Optical module HEW simulations for the X-ray telescopes SIMBOL-X, EDGE and XEUS

TL;DR

This paper presents simulations of the Half-Energy Width (HEW) for X-ray telescope optics, emphasizing the impact of surface microroughness and X-ray scattering on angular resolution across different photon energies.

Contribution

It introduces simulation methods to evaluate the X-ray scattering contribution to HEW for future X-ray telescopes, aiding in mirror surface optimization.

Findings

X-ray scattering significantly affects HEW at high energies.

Simulations help define surface finishing requirements.
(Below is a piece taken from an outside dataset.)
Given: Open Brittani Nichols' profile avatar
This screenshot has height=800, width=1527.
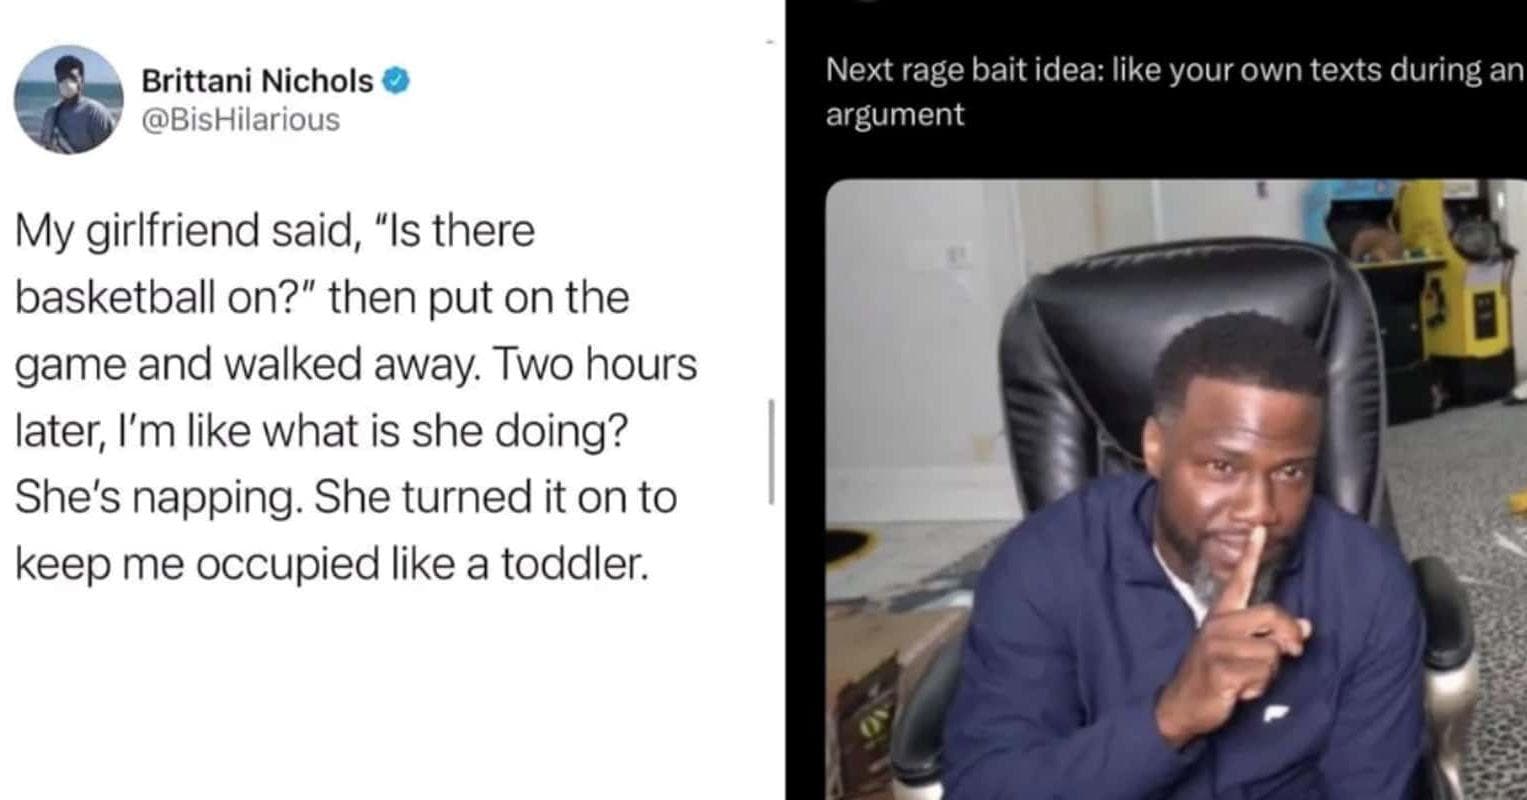Looking at the screenshot, I should pos(69,99).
HEW varies with photon energy and mirror surface quality.

Abstract

One of the most important parameters defining the angular resolution of an X-ray optical module is its Half-Energy Width (HEW) as a function of the photon energy. Future X-ray telescopes with imaging capabilities (SIMBOL-X, Constellation-X, NeXT, EDGE, XEUS,...) should be characterized by a very good angular resolution in soft (< 10 keV) and hard (> 10 keV) X-rays. As a consequence, an important point in the optics development for these telescopes is the simulation of the achievable HEW for a system of X-ray mirrors. This parameter depends on the single mirror profile and nesting accuracy, but also on the mirrors surface microroughness that causes X-ray Scattering (XRS). In particular, owing to its dependence on the photon energy, XRS can dominate the profile errors in hard X-rays: thus, its impact has to be accurately evaluated in every single case, in order to formulate surface finishing requirements for X-ray mirrors. In this work we provide with some simulations of the XRS term of the HEW for some future soft and hard X-ray telescopes.